To spend your days in anticipation for the acceleration of the nightlife, try venturing out on foot to pass through the different neighborhoods, especially to get to know the water-hewn shape that has molded New Orleans. Downtown, you can walk along the waterline watching the big ships creep by, in other corners you can check out the levies, and going real far you can visit the End of the World to see the power of the streams so central to the city. In that vein, Crescent Park is a big gleaming new park that makes an audience for the water. It’s got an amphitheatre, bike paths, and flows along as a greenway-style promenade. We’ll see what happens with it because it’s removed from the neighboring physical space ‒ you have to cross a trestle to get in and out of it, and if it’s not patrolled well, it could become an easy place to get held up. Despite its beauty and potential, it quietly sits you between the mostly human-less expanse of water and ships on one side and the railroad tracks on the other. But if it goes the other way, it could be a sun-baked addition to all of the good in New Orleans.
As the sun goes down and you prepare for your adventures to start, try out New Orleans daiquiris at a place that picks your fancy.

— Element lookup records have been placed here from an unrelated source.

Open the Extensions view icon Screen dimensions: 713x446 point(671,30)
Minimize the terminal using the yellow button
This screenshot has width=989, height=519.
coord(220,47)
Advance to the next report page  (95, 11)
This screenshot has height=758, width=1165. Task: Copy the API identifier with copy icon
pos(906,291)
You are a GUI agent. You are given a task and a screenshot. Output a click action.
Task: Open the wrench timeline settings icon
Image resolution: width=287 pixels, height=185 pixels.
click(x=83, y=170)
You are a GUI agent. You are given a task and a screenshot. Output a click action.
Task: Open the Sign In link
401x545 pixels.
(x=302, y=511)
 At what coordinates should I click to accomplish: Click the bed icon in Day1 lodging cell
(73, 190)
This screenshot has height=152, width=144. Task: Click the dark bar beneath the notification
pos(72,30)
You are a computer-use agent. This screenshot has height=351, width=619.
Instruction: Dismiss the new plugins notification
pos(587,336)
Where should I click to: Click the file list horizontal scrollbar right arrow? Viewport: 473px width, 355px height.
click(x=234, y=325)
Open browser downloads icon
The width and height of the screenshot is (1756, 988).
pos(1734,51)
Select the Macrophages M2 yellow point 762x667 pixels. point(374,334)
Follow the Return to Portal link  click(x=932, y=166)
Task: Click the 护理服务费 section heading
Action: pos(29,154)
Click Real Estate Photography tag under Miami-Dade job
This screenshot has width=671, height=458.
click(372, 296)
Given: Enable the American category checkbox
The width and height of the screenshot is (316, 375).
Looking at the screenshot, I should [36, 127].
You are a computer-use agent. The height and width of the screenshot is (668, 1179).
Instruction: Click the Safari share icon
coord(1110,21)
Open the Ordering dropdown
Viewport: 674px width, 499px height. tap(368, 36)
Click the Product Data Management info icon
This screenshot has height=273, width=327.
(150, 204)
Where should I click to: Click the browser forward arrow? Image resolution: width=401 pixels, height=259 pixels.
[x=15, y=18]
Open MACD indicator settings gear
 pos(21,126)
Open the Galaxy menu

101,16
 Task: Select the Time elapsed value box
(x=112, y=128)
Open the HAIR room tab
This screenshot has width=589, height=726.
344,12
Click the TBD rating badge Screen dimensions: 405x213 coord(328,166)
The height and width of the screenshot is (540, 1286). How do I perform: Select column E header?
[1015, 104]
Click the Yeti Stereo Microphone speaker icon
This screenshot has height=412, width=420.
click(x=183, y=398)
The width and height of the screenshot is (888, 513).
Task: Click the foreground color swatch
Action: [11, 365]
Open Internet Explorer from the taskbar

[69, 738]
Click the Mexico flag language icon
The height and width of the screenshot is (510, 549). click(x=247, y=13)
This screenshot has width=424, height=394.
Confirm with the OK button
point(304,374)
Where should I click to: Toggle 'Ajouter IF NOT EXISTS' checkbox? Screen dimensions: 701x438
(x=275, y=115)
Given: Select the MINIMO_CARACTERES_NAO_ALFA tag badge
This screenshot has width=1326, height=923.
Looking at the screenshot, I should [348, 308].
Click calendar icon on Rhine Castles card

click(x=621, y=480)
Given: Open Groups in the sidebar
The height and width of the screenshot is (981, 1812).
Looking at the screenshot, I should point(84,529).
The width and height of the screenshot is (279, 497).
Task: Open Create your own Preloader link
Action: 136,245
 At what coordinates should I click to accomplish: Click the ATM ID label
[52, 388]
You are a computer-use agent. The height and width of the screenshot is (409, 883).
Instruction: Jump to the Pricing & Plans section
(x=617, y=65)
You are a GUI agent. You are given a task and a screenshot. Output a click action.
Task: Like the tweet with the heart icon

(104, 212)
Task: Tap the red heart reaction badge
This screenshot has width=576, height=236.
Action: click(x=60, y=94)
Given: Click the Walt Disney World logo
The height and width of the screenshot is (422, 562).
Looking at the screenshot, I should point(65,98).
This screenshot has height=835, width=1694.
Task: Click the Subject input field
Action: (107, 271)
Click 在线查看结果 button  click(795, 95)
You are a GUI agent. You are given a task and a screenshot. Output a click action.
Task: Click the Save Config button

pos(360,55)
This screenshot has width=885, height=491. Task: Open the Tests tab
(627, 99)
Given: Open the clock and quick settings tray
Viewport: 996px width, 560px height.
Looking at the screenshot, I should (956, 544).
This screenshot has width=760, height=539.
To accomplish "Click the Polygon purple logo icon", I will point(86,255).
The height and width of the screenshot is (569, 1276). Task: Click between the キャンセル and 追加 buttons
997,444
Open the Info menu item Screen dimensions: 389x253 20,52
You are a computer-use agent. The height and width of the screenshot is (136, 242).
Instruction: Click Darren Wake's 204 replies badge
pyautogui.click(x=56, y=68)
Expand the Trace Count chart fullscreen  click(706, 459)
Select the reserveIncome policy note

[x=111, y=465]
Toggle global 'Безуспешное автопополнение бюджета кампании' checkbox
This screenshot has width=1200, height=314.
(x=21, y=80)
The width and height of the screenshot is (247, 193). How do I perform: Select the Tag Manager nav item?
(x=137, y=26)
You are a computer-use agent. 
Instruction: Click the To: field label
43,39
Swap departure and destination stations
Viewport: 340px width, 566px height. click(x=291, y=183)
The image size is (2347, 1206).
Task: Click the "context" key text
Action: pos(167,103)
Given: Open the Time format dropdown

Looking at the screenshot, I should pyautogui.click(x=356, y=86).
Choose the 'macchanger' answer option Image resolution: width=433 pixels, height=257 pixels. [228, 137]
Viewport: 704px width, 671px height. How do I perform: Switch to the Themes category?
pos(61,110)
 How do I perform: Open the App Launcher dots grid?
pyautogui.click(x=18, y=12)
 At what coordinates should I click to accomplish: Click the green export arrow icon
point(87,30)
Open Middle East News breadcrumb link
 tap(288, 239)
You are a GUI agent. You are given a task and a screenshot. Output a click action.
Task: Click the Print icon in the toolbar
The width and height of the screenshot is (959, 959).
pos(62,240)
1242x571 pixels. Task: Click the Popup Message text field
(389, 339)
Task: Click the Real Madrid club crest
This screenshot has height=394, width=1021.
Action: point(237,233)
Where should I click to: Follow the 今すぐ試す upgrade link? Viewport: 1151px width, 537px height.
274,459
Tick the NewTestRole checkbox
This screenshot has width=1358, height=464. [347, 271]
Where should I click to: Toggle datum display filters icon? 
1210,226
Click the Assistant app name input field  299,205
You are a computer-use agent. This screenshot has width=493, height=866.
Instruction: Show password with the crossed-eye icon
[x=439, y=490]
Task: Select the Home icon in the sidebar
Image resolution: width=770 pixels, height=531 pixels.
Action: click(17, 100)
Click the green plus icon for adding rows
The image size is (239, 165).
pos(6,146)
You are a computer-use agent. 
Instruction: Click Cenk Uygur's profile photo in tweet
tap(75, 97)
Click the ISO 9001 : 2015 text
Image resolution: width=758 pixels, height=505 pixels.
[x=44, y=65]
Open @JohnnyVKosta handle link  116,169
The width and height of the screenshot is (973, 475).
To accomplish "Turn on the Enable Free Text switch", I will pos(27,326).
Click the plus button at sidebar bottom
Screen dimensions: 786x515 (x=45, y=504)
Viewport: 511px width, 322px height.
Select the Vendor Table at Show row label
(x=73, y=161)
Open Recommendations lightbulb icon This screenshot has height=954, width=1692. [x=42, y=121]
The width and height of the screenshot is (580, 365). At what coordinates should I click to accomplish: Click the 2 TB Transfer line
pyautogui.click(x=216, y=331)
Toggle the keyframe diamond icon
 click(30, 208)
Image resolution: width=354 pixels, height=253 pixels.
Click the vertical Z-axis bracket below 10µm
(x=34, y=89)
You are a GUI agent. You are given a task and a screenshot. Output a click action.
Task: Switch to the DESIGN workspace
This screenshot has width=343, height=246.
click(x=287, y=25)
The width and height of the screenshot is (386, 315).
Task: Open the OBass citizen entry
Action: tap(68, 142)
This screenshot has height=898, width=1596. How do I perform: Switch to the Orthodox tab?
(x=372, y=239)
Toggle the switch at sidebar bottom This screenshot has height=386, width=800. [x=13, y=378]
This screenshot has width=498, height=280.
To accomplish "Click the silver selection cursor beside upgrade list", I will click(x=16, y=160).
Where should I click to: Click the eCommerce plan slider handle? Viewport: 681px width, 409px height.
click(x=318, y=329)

Profiled by VICE earlier this year, this genius creation is so cold and so good you’ll want it to be never-ending, and you definitely will make that last little bits straw sound. My recommendation is for Gabby’s, a good bet for a great, inexpensive one in a down-home place with novel flavors, air-brushed imagery, and the killer Piña Colada. From there, talk to people, scrounge around for flyers, and find out where the parties and alive-and-booming bars are. So much rich, pulsing music is being poured out by entertainers and so much electricity churned out in exchange by their audiences, it’s like a universal tap of energy turned on in all of these places. I don’t want to even spotlight one type of music or one venue, because there are so many choices and they are all so good. The deciding factor is what strikes a feeling. So you just have to pick the particular lightswitch you want to turn the juice on, and go with the night where it takes you.
That brings the tour to an end. Thanks for coming along, and now go play. The city will make a believer out of you, too.